Now let's consider the motion of the melon in the y-direction. The equation of the bank, y² = 16x, can be rearranged to y = √(16x).
Using the equation of motion in the y-direction:
y = y₀ + v₀_yt + 0.5gt²
Here, y₀ is the initial position in the y-direction, v₀_y is the initial velocity in the y-direction, and g is the acceleration due to gravity (-9.8 m/s²).

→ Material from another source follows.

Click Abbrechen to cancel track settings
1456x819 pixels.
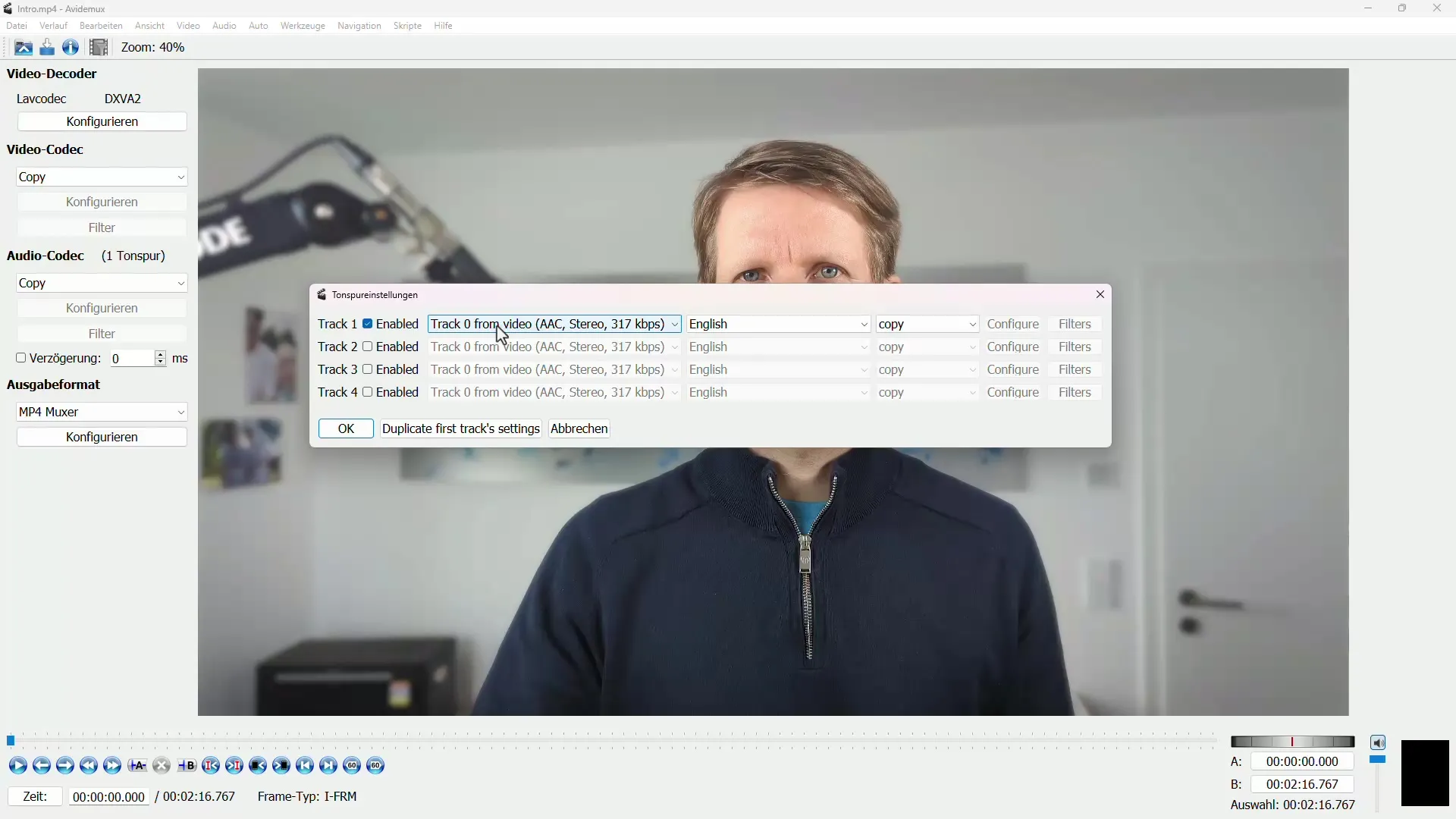[x=579, y=428]
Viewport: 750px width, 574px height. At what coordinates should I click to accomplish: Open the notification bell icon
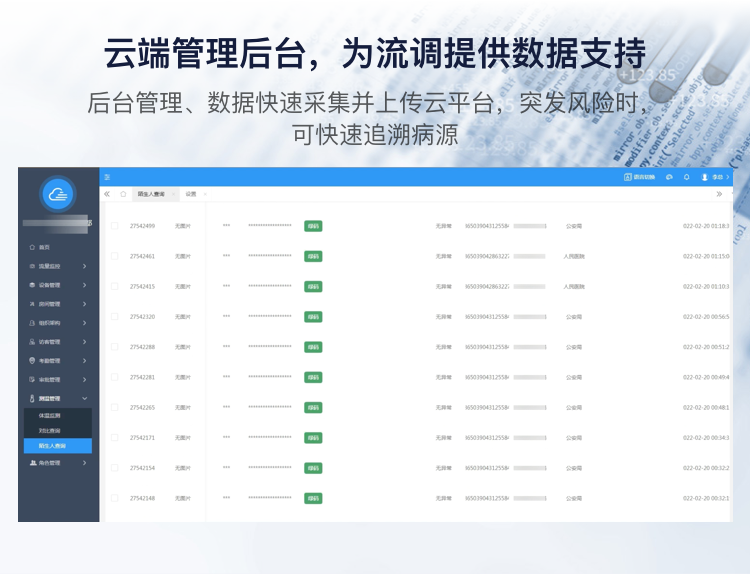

The initial position in the y-direction is at the edge of the road (y₀ = 0). The initial velocity in the y-direction can be found using the fact that the melon rolls off with an initial horizontal speed of 12.0 m/s. Since there is no initial vertical speed, v₀_y = 0.
Plugging these values into the equation of motion in the y-direction, we get:
y = 0 + 0 + 0.5(-9.8)t²
y = -4.9t²
Now we can solve the two equations simultaneously to find the time (t) at which the melon splatters on the bank.
Substituting the expression for y from the second equation into the first equation, we have:
√(16x) = x₀ + v₀_xt
Substituting the known values into this equation, we get:
√(16x) = 0 + 12.0t
Squaring both sides of the equation, we have:
16x = 144t²
Dividing both sides of the equation by 16, we get:
x = 9t²
Now we have two equations:
y = -4.9t²
x = 9t²
Since both x and y are expressed in terms of t², we can equate them:
-4.9t² = 9t²
Simplifying the equation, we have:
14.9t² = 0
This equation implies that t = 0.
Substituting t = 0 into the equations for x and y, we find that the x-coordinate and y-coordinate of the melon when it splatters on the bank are both 0.
Therefore, the melon splatters on the bank at the origin (0, 0).